SET EXERCISE: Print all of the records below word for word, without changing anything.

- - - -

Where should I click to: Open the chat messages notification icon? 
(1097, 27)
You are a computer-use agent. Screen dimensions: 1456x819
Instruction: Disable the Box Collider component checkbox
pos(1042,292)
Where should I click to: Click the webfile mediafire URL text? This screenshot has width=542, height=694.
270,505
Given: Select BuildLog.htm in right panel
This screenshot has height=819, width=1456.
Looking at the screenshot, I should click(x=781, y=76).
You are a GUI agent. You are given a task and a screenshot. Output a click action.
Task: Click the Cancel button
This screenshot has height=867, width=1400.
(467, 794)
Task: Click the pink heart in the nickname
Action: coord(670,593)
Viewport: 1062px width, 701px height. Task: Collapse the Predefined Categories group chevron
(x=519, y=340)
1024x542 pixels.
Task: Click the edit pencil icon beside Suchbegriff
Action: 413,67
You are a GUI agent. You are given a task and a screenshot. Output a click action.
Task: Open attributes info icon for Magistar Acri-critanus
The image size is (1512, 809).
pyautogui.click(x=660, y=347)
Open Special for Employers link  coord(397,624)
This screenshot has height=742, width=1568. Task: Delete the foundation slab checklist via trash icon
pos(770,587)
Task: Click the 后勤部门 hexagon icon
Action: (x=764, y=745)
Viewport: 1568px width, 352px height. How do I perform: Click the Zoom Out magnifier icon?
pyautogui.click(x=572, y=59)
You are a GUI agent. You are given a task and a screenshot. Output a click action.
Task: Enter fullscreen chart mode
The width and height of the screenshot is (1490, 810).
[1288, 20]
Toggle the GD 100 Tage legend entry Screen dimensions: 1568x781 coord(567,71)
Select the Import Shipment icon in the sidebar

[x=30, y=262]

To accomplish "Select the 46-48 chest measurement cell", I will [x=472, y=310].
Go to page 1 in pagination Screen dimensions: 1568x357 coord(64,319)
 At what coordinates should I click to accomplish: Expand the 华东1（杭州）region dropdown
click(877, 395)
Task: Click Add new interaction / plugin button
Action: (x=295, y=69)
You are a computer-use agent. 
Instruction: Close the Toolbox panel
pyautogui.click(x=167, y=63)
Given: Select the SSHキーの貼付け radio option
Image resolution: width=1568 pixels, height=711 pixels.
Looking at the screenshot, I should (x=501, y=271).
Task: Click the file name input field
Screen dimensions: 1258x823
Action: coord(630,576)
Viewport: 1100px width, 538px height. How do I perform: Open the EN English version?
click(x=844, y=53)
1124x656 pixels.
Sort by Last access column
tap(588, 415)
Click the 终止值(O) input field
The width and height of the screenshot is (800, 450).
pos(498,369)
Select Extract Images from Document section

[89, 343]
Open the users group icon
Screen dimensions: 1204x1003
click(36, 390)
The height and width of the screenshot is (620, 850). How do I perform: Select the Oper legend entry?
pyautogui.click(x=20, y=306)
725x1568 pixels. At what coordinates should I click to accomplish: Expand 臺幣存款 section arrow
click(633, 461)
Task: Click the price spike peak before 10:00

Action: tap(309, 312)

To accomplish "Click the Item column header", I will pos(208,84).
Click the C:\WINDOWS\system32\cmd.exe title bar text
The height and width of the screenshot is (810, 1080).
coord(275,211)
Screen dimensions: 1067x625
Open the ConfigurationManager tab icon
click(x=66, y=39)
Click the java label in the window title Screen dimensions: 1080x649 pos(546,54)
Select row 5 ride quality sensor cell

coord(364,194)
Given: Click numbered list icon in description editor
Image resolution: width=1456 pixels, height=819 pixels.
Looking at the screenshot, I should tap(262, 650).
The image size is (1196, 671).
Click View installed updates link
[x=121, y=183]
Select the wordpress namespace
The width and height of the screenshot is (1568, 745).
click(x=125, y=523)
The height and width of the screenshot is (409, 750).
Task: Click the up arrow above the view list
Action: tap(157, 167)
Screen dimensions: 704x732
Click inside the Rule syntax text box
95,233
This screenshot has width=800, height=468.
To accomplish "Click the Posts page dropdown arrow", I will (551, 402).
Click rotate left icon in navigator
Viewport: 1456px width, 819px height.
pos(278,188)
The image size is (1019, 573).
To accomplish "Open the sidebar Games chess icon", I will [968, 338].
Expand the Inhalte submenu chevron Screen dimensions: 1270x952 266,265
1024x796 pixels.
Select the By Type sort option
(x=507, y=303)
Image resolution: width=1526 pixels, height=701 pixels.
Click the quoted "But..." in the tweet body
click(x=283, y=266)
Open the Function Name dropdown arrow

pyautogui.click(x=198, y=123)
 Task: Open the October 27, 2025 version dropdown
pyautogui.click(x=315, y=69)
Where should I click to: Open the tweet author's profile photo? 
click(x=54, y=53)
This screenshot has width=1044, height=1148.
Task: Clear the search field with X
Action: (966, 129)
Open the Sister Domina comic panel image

- - - -

THE RESPONSE:
Where should I click to: Open the chat messages notification icon? 
(1097, 27)
You are a computer-use agent. Screen dimensions: 1456x819
Instruction: Disable the Box Collider component checkbox
pos(1042,292)
Where should I click to: Click the webfile mediafire URL text? This screenshot has width=542, height=694.
270,505
Given: Select BuildLog.htm in right panel
This screenshot has height=819, width=1456.
Looking at the screenshot, I should click(x=781, y=76).
You are a GUI agent. You are given a task and a screenshot. Output a click action.
Task: Click the Cancel button
This screenshot has height=867, width=1400.
(467, 794)
Task: Click the pink heart in the nickname
Action: coord(670,593)
Viewport: 1062px width, 701px height. Task: Collapse the Predefined Categories group chevron
(x=519, y=340)
1024x542 pixels.
Task: Click the edit pencil icon beside Suchbegriff
Action: 413,67
You are a GUI agent. You are given a task and a screenshot. Output a click action.
Task: Open attributes info icon for Magistar Acri-critanus
The image size is (1512, 809).
pyautogui.click(x=660, y=347)
Open Special for Employers link  coord(397,624)
This screenshot has height=742, width=1568. Task: Delete the foundation slab checklist via trash icon
pos(770,587)
Task: Click the 后勤部门 hexagon icon
Action: (x=764, y=745)
Viewport: 1568px width, 352px height. How do I perform: Click the Zoom Out magnifier icon?
pyautogui.click(x=572, y=59)
You are a GUI agent. You are given a task and a screenshot. Output a click action.
Task: Enter fullscreen chart mode
The width and height of the screenshot is (1490, 810).
[1288, 20]
Toggle the GD 100 Tage legend entry Screen dimensions: 1568x781 coord(567,71)
Select the Import Shipment icon in the sidebar

[x=30, y=262]

To accomplish "Select the 46-48 chest measurement cell", I will [x=472, y=310].
Go to page 1 in pagination Screen dimensions: 1568x357 coord(64,319)
 At what coordinates should I click to accomplish: Expand the 华东1（杭州）region dropdown
click(877, 395)
Task: Click Add new interaction / plugin button
Action: (x=295, y=69)
You are a computer-use agent. 
Instruction: Close the Toolbox panel
pyautogui.click(x=167, y=63)
Given: Select the SSHキーの貼付け radio option
Image resolution: width=1568 pixels, height=711 pixels.
Looking at the screenshot, I should (x=501, y=271).
Task: Click the file name input field
Screen dimensions: 1258x823
Action: coord(630,576)
Viewport: 1100px width, 538px height. How do I perform: Open the EN English version?
click(x=844, y=53)
1124x656 pixels.
Sort by Last access column
tap(588, 415)
Click the 终止值(O) input field
The width and height of the screenshot is (800, 450).
pos(498,369)
Select Extract Images from Document section

[89, 343]
Open the users group icon
Screen dimensions: 1204x1003
click(36, 390)
The height and width of the screenshot is (620, 850). How do I perform: Select the Oper legend entry?
pyautogui.click(x=20, y=306)
725x1568 pixels. At what coordinates should I click to accomplish: Expand 臺幣存款 section arrow
click(633, 461)
Task: Click the price spike peak before 10:00

Action: tap(309, 312)

To accomplish "Click the Item column header", I will pos(208,84).
Click the C:\WINDOWS\system32\cmd.exe title bar text
The height and width of the screenshot is (810, 1080).
coord(275,211)
Screen dimensions: 1067x625
Open the ConfigurationManager tab icon
click(x=66, y=39)
Click the java label in the window title Screen dimensions: 1080x649 pos(546,54)
Select row 5 ride quality sensor cell

coord(364,194)
Given: Click numbered list icon in description editor
Image resolution: width=1456 pixels, height=819 pixels.
Looking at the screenshot, I should tap(262, 650).
The image size is (1196, 671).
Click View installed updates link
[x=121, y=183]
Select the wordpress namespace
The width and height of the screenshot is (1568, 745).
click(x=125, y=523)
The height and width of the screenshot is (409, 750).
Task: Click the up arrow above the view list
Action: tap(157, 167)
Screen dimensions: 704x732
Click inside the Rule syntax text box
95,233
This screenshot has width=800, height=468.
To accomplish "Click the Posts page dropdown arrow", I will (551, 402).
Click rotate left icon in navigator
Viewport: 1456px width, 819px height.
pos(278,188)
The image size is (1019, 573).
To accomplish "Open the sidebar Games chess icon", I will [968, 338].
Expand the Inhalte submenu chevron Screen dimensions: 1270x952 266,265
1024x796 pixels.
Select the By Type sort option
(x=507, y=303)
Image resolution: width=1526 pixels, height=701 pixels.
Click the quoted "But..." in the tweet body
click(x=283, y=266)
Open the Function Name dropdown arrow

pyautogui.click(x=198, y=123)
 Task: Open the October 27, 2025 version dropdown
pyautogui.click(x=315, y=69)
Where should I click to: Open the tweet author's profile photo? 
click(x=54, y=53)
This screenshot has width=1044, height=1148.
Task: Clear the search field with X
Action: (966, 129)
Open the Sister Domina comic panel image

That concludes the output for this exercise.